* [Directions] Count the lines in the entries below that contain the string "notification", treating uppercase and lowercase as different, and reply with the number only.

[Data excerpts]
+++

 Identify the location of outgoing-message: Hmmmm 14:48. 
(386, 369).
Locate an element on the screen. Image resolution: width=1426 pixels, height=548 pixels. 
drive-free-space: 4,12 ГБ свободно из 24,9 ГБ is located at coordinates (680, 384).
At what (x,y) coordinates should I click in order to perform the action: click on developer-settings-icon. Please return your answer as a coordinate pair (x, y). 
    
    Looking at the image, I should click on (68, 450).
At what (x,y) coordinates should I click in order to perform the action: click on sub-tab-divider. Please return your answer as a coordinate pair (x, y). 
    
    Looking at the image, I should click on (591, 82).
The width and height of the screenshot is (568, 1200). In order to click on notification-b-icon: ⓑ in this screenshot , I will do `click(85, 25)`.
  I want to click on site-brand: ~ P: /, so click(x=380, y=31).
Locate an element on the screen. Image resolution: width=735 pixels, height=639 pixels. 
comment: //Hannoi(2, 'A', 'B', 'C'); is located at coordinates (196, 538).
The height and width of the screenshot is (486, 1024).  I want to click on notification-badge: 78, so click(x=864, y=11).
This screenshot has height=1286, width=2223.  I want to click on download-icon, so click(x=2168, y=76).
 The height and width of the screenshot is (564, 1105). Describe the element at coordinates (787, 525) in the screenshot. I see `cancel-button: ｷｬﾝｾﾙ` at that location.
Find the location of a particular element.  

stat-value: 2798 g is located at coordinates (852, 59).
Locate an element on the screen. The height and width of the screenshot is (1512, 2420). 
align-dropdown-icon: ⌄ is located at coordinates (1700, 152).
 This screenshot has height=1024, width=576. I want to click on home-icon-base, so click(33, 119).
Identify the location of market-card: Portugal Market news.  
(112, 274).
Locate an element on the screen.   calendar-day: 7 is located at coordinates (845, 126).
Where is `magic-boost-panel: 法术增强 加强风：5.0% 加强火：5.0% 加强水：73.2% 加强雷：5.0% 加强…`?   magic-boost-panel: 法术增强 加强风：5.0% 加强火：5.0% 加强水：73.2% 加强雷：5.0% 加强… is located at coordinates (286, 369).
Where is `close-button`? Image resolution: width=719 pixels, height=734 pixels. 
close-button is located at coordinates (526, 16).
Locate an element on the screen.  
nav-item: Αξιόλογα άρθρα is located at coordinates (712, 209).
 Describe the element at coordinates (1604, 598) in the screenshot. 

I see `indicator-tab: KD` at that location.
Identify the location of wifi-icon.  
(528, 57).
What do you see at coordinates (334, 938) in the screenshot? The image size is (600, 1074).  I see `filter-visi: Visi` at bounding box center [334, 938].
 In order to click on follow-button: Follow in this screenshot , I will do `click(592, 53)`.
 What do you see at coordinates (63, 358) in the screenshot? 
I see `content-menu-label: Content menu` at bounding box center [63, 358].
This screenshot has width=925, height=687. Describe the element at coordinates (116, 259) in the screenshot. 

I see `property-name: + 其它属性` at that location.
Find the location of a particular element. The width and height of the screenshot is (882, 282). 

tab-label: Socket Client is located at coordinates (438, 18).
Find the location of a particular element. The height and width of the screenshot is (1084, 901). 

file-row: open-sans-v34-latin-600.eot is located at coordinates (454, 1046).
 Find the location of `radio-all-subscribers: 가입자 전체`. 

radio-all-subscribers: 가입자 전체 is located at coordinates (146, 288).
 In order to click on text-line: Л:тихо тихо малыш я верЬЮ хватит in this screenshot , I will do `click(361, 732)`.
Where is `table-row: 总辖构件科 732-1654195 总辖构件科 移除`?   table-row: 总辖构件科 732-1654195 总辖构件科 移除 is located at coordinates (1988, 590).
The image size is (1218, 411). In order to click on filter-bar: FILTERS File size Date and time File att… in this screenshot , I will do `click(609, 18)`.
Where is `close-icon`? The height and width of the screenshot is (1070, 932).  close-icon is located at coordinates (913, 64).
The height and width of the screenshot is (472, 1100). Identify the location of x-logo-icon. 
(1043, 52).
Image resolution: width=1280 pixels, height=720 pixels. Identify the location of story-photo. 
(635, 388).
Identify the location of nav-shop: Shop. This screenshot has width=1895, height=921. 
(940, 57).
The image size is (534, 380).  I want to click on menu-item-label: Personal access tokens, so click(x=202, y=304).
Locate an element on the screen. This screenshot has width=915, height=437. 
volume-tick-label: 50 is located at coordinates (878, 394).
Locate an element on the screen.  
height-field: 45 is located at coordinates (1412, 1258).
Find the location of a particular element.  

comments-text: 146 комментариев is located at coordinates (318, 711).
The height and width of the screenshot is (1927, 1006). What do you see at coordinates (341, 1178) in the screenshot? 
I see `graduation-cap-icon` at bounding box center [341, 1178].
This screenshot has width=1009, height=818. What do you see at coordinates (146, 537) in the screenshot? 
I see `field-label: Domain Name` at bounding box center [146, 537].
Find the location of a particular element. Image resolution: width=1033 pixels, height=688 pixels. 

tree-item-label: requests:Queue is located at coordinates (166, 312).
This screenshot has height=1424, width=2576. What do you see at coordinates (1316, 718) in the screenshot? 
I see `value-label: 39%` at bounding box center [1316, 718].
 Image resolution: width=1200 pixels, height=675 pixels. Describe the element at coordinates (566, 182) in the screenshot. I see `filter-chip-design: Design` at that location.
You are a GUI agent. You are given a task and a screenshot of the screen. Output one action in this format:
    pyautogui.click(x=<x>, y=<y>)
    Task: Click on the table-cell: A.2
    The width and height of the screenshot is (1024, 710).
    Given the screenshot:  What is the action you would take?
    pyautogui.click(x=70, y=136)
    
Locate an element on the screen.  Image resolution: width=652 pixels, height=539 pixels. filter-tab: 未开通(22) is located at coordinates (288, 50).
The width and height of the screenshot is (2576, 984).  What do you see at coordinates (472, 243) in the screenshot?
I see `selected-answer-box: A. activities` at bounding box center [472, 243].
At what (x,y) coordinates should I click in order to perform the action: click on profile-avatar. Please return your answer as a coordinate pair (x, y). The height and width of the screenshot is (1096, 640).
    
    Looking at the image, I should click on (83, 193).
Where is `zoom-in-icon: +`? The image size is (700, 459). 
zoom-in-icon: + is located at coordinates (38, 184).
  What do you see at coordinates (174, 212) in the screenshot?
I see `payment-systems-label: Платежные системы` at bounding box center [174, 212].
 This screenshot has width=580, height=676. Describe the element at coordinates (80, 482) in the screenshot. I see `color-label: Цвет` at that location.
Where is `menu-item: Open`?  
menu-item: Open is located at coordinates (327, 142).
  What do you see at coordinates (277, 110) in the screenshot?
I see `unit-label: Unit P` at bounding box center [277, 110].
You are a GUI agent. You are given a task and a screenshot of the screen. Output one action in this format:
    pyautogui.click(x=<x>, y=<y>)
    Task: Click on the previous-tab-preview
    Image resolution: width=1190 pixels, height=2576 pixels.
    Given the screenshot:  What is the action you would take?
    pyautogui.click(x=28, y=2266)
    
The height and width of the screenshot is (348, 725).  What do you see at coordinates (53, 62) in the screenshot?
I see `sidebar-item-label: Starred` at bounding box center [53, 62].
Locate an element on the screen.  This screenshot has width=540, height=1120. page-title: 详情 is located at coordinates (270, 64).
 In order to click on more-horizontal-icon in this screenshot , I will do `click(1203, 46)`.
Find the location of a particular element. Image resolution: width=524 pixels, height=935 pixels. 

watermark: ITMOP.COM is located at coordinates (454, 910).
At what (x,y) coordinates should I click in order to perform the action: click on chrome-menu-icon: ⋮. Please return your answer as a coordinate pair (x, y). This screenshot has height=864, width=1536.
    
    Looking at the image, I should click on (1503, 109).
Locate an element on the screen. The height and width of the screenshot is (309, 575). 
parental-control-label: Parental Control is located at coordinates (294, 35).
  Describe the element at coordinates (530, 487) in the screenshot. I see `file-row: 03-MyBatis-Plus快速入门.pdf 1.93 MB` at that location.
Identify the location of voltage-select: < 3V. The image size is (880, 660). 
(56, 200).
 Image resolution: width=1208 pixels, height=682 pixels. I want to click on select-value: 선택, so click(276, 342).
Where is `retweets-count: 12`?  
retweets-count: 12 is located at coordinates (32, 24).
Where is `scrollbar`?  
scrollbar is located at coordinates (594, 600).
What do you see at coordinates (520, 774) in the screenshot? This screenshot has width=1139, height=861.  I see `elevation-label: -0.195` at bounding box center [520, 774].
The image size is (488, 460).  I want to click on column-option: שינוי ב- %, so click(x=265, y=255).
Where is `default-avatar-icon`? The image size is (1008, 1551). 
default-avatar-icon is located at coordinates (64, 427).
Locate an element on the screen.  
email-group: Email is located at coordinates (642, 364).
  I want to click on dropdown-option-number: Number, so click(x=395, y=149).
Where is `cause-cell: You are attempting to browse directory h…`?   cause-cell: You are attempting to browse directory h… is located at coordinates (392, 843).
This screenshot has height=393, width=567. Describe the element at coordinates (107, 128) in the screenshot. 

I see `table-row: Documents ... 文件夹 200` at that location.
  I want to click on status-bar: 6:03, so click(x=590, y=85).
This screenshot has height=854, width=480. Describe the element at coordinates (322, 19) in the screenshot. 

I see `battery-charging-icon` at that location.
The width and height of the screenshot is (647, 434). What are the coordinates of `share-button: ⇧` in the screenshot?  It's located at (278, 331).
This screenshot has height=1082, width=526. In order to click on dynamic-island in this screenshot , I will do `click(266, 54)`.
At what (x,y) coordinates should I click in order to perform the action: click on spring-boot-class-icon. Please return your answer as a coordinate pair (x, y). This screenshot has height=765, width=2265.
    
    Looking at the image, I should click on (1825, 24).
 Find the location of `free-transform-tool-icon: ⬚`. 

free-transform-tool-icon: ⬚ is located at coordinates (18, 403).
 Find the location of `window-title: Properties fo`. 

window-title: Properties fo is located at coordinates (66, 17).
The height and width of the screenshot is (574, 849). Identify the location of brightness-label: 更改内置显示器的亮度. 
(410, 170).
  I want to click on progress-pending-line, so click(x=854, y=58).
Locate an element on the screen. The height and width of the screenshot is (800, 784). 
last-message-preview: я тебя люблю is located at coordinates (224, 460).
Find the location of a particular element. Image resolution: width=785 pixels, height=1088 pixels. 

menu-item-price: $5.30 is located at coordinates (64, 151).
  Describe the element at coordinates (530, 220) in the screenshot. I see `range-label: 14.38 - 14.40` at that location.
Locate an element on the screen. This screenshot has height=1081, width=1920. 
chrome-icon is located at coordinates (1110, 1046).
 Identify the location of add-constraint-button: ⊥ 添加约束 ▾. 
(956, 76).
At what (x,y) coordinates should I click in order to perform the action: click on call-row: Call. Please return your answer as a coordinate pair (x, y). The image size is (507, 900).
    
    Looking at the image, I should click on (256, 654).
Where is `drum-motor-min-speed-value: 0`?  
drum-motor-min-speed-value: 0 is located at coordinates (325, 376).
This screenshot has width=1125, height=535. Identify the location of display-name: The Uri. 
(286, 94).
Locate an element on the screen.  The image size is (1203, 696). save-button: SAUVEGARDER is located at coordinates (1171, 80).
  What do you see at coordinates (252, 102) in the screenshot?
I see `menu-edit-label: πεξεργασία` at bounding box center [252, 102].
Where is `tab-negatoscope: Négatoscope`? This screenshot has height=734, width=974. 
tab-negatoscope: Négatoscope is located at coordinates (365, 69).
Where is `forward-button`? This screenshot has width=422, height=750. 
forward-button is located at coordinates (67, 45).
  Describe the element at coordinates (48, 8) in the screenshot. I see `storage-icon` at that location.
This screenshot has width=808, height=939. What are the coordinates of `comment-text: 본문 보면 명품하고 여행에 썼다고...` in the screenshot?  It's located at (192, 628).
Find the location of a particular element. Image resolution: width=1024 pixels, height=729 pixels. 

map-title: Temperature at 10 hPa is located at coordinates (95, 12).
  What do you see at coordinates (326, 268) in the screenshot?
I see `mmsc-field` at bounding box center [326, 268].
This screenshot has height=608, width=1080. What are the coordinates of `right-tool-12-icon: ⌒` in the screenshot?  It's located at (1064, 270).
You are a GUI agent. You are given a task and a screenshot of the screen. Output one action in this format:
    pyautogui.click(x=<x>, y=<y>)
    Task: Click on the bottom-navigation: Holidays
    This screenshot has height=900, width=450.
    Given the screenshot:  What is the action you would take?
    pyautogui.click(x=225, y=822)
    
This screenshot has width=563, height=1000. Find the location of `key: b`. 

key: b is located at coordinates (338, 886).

+++

* [Solution for this problem] 2